**Records supplied:**
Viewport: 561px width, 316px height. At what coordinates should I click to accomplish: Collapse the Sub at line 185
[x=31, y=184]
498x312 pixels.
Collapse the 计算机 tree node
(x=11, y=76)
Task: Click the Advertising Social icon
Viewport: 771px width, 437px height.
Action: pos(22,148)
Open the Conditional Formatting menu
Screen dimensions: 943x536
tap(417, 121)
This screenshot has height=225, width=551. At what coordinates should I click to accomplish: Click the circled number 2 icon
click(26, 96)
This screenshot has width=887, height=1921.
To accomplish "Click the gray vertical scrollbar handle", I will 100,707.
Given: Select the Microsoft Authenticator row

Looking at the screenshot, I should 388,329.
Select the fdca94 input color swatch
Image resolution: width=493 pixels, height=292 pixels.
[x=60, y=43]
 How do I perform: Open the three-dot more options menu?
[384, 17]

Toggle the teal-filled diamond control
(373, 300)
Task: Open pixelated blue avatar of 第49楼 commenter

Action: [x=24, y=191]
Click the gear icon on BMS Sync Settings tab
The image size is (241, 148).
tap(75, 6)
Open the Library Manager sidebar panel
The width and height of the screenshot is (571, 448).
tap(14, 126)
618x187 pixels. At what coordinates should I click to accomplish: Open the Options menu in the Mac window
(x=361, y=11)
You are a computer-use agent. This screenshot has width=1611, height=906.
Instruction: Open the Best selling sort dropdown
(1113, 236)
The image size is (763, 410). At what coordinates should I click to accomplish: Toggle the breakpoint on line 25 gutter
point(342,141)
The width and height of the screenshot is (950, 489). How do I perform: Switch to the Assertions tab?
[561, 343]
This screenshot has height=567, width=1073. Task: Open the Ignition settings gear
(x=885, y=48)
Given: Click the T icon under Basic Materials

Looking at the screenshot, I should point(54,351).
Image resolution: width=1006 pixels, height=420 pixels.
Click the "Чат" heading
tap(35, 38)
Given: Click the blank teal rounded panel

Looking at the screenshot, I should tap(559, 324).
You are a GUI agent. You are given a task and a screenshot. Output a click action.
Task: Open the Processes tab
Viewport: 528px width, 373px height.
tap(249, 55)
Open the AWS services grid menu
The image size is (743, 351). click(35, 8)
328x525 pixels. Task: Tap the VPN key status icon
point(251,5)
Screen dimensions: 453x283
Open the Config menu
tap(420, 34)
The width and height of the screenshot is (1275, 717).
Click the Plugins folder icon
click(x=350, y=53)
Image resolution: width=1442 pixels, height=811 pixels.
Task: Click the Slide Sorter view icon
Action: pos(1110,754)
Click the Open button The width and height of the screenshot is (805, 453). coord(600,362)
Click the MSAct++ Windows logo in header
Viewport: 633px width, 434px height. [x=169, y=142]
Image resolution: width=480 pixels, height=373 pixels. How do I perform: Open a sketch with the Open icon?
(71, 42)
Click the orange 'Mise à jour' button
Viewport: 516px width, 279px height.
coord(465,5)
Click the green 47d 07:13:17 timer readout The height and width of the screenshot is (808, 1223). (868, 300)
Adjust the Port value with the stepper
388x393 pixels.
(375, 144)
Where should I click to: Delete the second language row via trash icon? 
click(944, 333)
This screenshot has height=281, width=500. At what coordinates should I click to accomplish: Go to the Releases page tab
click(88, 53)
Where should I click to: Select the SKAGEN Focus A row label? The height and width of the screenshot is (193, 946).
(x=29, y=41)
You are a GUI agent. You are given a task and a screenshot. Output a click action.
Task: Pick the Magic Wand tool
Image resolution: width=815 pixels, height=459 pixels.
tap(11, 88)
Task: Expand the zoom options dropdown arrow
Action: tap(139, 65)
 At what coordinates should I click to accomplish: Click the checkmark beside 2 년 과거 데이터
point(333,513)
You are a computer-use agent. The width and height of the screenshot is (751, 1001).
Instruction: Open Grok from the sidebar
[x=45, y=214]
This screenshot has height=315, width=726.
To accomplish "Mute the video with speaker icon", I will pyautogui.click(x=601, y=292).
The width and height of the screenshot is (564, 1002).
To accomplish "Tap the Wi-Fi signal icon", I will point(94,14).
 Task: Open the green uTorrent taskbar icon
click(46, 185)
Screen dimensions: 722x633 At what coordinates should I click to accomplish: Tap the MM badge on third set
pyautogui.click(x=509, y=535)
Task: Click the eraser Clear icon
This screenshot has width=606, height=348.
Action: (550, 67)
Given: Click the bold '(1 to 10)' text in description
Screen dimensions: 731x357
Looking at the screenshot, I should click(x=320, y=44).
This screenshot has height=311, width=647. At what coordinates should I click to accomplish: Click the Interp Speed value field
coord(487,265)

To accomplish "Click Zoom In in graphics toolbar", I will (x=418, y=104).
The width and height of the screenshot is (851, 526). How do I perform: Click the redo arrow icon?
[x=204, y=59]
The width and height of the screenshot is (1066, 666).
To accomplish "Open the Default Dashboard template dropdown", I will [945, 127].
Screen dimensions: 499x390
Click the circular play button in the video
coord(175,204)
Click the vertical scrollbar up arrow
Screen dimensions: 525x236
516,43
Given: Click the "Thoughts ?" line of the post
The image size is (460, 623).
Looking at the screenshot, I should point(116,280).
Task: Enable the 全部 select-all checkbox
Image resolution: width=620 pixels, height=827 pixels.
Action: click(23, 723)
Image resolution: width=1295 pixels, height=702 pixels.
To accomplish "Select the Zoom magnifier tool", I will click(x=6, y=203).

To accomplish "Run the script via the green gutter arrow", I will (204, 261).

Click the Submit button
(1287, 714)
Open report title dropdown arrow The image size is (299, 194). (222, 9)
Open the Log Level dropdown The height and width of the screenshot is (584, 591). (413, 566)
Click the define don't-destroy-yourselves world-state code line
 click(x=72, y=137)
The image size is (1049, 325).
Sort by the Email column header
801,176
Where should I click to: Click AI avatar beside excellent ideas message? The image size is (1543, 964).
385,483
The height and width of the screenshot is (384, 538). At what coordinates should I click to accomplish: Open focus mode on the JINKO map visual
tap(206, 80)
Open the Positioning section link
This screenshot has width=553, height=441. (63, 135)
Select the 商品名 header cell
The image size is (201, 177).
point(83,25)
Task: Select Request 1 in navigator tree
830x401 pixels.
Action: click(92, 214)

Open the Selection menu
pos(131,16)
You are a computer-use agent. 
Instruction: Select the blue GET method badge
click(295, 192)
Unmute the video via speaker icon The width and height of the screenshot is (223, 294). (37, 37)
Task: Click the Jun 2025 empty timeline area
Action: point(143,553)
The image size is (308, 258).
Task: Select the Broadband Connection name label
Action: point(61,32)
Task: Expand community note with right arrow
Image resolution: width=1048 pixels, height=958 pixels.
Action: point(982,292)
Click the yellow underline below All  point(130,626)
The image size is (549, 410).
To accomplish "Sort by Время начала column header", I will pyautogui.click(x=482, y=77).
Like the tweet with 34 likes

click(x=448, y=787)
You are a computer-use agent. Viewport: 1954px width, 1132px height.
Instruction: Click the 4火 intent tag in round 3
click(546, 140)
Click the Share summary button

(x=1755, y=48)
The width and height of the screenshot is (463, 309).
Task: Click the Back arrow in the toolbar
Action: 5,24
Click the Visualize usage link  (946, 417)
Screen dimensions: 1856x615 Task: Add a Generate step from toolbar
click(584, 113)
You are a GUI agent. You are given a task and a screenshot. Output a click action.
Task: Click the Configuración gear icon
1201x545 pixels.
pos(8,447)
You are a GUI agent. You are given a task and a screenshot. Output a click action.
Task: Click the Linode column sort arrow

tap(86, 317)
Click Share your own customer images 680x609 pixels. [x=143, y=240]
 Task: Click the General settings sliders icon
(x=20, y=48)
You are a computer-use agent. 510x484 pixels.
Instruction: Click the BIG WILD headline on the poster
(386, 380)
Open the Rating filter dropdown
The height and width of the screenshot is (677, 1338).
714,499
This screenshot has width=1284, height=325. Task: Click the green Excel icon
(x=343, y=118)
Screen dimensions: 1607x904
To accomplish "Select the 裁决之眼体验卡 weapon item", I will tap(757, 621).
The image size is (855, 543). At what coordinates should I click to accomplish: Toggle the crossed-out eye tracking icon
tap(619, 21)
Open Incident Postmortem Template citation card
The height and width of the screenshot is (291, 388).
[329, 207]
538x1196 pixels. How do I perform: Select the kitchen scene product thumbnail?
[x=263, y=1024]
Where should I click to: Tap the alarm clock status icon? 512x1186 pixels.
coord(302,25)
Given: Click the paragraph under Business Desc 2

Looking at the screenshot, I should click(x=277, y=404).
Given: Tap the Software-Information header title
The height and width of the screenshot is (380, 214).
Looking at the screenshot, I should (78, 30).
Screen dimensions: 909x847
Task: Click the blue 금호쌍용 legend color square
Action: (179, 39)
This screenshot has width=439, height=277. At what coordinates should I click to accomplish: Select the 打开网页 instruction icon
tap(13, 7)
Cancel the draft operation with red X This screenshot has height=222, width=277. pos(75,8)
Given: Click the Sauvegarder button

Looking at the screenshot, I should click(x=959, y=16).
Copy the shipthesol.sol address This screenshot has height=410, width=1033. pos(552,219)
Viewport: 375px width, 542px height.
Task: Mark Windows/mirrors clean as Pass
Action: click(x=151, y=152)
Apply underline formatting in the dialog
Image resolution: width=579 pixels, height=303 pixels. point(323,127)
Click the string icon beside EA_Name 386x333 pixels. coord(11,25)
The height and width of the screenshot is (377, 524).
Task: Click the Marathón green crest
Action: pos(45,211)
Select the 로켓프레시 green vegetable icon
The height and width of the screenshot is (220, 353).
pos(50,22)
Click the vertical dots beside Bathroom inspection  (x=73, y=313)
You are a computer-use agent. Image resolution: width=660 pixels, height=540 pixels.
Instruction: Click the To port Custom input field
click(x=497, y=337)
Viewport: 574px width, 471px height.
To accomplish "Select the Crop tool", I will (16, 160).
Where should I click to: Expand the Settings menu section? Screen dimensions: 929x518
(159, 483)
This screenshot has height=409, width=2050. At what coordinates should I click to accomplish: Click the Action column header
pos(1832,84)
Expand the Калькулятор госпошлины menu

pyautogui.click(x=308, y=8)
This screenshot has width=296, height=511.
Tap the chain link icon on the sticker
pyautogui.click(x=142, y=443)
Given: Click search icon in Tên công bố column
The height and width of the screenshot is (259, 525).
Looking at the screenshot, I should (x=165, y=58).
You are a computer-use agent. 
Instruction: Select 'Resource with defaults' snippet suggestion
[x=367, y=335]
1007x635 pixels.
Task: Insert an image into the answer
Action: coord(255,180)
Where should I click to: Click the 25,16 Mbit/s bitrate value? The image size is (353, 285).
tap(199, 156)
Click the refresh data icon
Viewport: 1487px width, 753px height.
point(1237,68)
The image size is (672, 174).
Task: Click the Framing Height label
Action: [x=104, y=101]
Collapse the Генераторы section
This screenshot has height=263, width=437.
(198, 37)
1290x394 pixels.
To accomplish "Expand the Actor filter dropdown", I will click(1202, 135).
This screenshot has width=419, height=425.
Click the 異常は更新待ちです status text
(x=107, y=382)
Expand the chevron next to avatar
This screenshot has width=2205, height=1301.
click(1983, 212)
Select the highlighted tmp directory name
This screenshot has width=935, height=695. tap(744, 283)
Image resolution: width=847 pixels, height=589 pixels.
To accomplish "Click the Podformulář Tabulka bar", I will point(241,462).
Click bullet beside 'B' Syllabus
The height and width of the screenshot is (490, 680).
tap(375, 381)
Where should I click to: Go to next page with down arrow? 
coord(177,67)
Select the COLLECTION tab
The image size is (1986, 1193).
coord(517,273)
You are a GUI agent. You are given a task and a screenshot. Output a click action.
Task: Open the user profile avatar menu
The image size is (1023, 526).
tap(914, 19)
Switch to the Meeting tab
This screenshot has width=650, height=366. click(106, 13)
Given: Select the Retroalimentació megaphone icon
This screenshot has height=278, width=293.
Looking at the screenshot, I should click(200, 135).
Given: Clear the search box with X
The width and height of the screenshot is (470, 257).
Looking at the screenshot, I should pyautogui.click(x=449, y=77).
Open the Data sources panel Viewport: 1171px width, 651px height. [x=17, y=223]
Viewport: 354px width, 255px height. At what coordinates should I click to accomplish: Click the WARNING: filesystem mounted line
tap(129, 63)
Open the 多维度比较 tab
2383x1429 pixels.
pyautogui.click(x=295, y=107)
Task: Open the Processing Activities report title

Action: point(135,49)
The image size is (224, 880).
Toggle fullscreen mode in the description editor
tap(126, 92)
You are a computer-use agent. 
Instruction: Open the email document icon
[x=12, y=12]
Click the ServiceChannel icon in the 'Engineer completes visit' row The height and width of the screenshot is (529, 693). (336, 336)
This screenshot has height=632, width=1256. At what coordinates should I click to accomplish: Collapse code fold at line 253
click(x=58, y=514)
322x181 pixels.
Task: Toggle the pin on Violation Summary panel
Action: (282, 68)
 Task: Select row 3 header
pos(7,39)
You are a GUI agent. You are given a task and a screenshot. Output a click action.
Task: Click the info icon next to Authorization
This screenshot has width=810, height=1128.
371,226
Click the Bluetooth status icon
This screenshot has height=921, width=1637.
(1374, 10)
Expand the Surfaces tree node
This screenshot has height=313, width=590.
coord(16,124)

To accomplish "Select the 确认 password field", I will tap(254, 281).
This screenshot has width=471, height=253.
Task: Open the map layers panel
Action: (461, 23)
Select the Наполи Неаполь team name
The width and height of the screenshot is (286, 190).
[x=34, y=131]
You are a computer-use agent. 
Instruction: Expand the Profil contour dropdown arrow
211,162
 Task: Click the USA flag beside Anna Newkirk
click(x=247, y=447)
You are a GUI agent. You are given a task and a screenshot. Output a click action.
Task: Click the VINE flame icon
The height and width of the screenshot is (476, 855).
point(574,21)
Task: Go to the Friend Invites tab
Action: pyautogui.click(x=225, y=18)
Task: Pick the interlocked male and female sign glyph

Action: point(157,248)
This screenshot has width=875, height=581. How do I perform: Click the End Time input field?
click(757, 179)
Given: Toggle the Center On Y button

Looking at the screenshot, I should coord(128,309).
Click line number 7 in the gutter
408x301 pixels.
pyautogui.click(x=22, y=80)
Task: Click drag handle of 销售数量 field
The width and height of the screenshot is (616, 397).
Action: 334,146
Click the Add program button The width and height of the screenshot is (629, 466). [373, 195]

**Directive:** Reproduce the records from their first line through the line containing "I will 100,707.", substituting "Display" for "Viewport" and leaving everything else unchanged.

**Exercise output:**
Display: 561px width, 316px height. At what coordinates should I click to accomplish: Collapse the Sub at line 185
[x=31, y=184]
498x312 pixels.
Collapse the 计算机 tree node
(x=11, y=76)
Task: Click the Advertising Social icon
Display: 771px width, 437px height.
Action: pos(22,148)
Open the Conditional Formatting menu
Screen dimensions: 943x536
tap(417, 121)
This screenshot has height=225, width=551. At what coordinates should I click to accomplish: Click the circled number 2 icon
click(26, 96)
This screenshot has width=887, height=1921.
To accomplish "Click the gray vertical scrollbar handle", I will 100,707.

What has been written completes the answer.